## GIVEN EXERCISE
Rewrite the following lines with "Solution Explorer" replaced by "Object Browser", leaving everything else unchanged.

## DATA SUPPLIED
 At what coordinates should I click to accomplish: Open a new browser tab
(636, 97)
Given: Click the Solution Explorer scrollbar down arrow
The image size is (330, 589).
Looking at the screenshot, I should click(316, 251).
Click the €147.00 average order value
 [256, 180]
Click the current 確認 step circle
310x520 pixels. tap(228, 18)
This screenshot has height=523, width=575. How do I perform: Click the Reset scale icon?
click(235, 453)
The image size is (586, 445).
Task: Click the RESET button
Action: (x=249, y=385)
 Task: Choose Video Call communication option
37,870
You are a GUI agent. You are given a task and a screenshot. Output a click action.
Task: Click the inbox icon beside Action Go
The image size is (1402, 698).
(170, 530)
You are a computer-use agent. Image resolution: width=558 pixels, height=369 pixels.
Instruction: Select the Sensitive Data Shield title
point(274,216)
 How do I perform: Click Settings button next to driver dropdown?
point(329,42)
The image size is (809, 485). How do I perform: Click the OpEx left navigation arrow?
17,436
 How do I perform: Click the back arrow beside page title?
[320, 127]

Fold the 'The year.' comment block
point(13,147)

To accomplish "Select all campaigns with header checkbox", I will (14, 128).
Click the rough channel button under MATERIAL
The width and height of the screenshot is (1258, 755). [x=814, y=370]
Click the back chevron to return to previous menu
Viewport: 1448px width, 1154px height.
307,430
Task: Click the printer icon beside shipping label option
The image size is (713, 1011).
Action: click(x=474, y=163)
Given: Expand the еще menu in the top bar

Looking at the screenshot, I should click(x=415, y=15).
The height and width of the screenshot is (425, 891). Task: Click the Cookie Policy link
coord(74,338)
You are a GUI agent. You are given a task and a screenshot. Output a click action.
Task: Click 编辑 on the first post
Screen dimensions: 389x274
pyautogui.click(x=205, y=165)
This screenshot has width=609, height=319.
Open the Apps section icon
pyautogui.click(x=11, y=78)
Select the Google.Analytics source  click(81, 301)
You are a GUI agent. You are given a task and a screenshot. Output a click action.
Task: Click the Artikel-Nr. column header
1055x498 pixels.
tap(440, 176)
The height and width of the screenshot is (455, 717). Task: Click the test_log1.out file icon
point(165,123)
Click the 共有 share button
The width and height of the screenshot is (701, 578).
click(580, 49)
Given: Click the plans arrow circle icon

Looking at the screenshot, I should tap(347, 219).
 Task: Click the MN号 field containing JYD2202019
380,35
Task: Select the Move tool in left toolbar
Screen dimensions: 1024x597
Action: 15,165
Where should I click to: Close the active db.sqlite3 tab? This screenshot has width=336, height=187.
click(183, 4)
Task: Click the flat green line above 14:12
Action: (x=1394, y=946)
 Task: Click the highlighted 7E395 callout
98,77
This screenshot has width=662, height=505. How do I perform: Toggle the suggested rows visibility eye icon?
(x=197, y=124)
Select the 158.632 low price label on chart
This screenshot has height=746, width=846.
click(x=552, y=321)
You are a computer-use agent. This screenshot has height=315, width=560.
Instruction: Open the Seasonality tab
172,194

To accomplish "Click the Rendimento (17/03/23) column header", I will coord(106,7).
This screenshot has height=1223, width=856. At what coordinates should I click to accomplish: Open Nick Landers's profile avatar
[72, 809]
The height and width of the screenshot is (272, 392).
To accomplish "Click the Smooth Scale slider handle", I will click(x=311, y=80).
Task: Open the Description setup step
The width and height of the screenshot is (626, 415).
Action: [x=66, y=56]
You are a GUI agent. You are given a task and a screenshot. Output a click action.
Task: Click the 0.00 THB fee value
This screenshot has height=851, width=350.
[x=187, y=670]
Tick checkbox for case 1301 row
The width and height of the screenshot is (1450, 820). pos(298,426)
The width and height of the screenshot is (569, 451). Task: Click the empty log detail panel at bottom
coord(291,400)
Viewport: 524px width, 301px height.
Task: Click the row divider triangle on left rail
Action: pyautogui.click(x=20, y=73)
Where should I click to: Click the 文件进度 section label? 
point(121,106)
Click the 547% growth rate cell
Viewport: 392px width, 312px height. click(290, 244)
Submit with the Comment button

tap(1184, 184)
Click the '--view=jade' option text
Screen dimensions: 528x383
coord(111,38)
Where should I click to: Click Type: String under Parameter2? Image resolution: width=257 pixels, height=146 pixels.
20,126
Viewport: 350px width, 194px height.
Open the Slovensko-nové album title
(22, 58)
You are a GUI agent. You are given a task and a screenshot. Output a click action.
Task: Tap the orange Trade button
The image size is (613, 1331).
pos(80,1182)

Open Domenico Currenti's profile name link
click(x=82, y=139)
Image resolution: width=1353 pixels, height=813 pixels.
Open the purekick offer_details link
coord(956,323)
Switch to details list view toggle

## ANSWER FOR THIS EXERCISE
 At what coordinates should I click to accomplish: Open a new browser tab
(636, 97)
Given: Click the Object Browser scrollbar down arrow
The image size is (330, 589).
Looking at the screenshot, I should click(316, 251).
Click the €147.00 average order value
 [256, 180]
Click the current 確認 step circle
310x520 pixels. tap(228, 18)
This screenshot has height=523, width=575. How do I perform: Click the Reset scale icon?
click(235, 453)
The image size is (586, 445).
Task: Click the RESET button
Action: (x=249, y=385)
 Task: Choose Video Call communication option
37,870
You are a GUI agent. You are given a task and a screenshot. Output a click action.
Task: Click the inbox icon beside Action Go
The image size is (1402, 698).
(170, 530)
You are a computer-use agent. Image resolution: width=558 pixels, height=369 pixels.
Instruction: Select the Sensitive Data Shield title
point(274,216)
 How do I perform: Click Settings button next to driver dropdown?
point(329,42)
The image size is (809, 485). How do I perform: Click the OpEx left navigation arrow?
17,436
 How do I perform: Click the back arrow beside page title?
[320, 127]

Fold the 'The year.' comment block
point(13,147)

To accomplish "Select all campaigns with header checkbox", I will (14, 128).
Click the rough channel button under MATERIAL
The width and height of the screenshot is (1258, 755). [x=814, y=370]
Click the back chevron to return to previous menu
Viewport: 1448px width, 1154px height.
307,430
Task: Click the printer icon beside shipping label option
The image size is (713, 1011).
Action: click(x=474, y=163)
Given: Expand the еще menu in the top bar

Looking at the screenshot, I should click(x=415, y=15).
The height and width of the screenshot is (425, 891). Task: Click the Cookie Policy link
coord(74,338)
You are a GUI agent. You are given a task and a screenshot. Output a click action.
Task: Click 编辑 on the first post
Screen dimensions: 389x274
pyautogui.click(x=205, y=165)
This screenshot has width=609, height=319.
Open the Apps section icon
pyautogui.click(x=11, y=78)
Select the Google.Analytics source  click(81, 301)
You are a GUI agent. You are given a task and a screenshot. Output a click action.
Task: Click the Artikel-Nr. column header
1055x498 pixels.
tap(440, 176)
The height and width of the screenshot is (455, 717). Task: Click the test_log1.out file icon
point(165,123)
Click the 共有 share button
The width and height of the screenshot is (701, 578).
click(580, 49)
Given: Click the plans arrow circle icon

Looking at the screenshot, I should tap(347, 219).
 Task: Click the MN号 field containing JYD2202019
380,35
Task: Select the Move tool in left toolbar
Screen dimensions: 1024x597
Action: 15,165
Where should I click to: Close the active db.sqlite3 tab? This screenshot has width=336, height=187.
click(183, 4)
Task: Click the flat green line above 14:12
Action: (x=1394, y=946)
 Task: Click the highlighted 7E395 callout
98,77
This screenshot has width=662, height=505. How do I perform: Toggle the suggested rows visibility eye icon?
(x=197, y=124)
Select the 158.632 low price label on chart
This screenshot has height=746, width=846.
click(x=552, y=321)
You are a computer-use agent. This screenshot has height=315, width=560.
Instruction: Open the Seasonality tab
172,194

To accomplish "Click the Rendimento (17/03/23) column header", I will coord(106,7).
This screenshot has height=1223, width=856. At what coordinates should I click to accomplish: Open Nick Landers's profile avatar
[72, 809]
The height and width of the screenshot is (272, 392).
To accomplish "Click the Smooth Scale slider handle", I will click(x=311, y=80).
Task: Open the Description setup step
The width and height of the screenshot is (626, 415).
Action: [x=66, y=56]
You are a GUI agent. You are given a task and a screenshot. Output a click action.
Task: Click the 0.00 THB fee value
This screenshot has height=851, width=350.
[x=187, y=670]
Tick checkbox for case 1301 row
The width and height of the screenshot is (1450, 820). pos(298,426)
The width and height of the screenshot is (569, 451). Task: Click the empty log detail panel at bottom
coord(291,400)
Viewport: 524px width, 301px height.
Task: Click the row divider triangle on left rail
Action: pyautogui.click(x=20, y=73)
Where should I click to: Click the 文件进度 section label? 
point(121,106)
Click the 547% growth rate cell
Viewport: 392px width, 312px height. click(290, 244)
Submit with the Comment button

tap(1184, 184)
Click the '--view=jade' option text
Screen dimensions: 528x383
coord(111,38)
Where should I click to: Click Type: String under Parameter2? Image resolution: width=257 pixels, height=146 pixels.
20,126
Viewport: 350px width, 194px height.
Open the Slovensko-nové album title
(22, 58)
You are a GUI agent. You are given a task and a screenshot. Output a click action.
Task: Tap the orange Trade button
The image size is (613, 1331).
pos(80,1182)

Open Domenico Currenti's profile name link
click(x=82, y=139)
Image resolution: width=1353 pixels, height=813 pixels.
Open the purekick offer_details link
coord(956,323)
Switch to details list view toggle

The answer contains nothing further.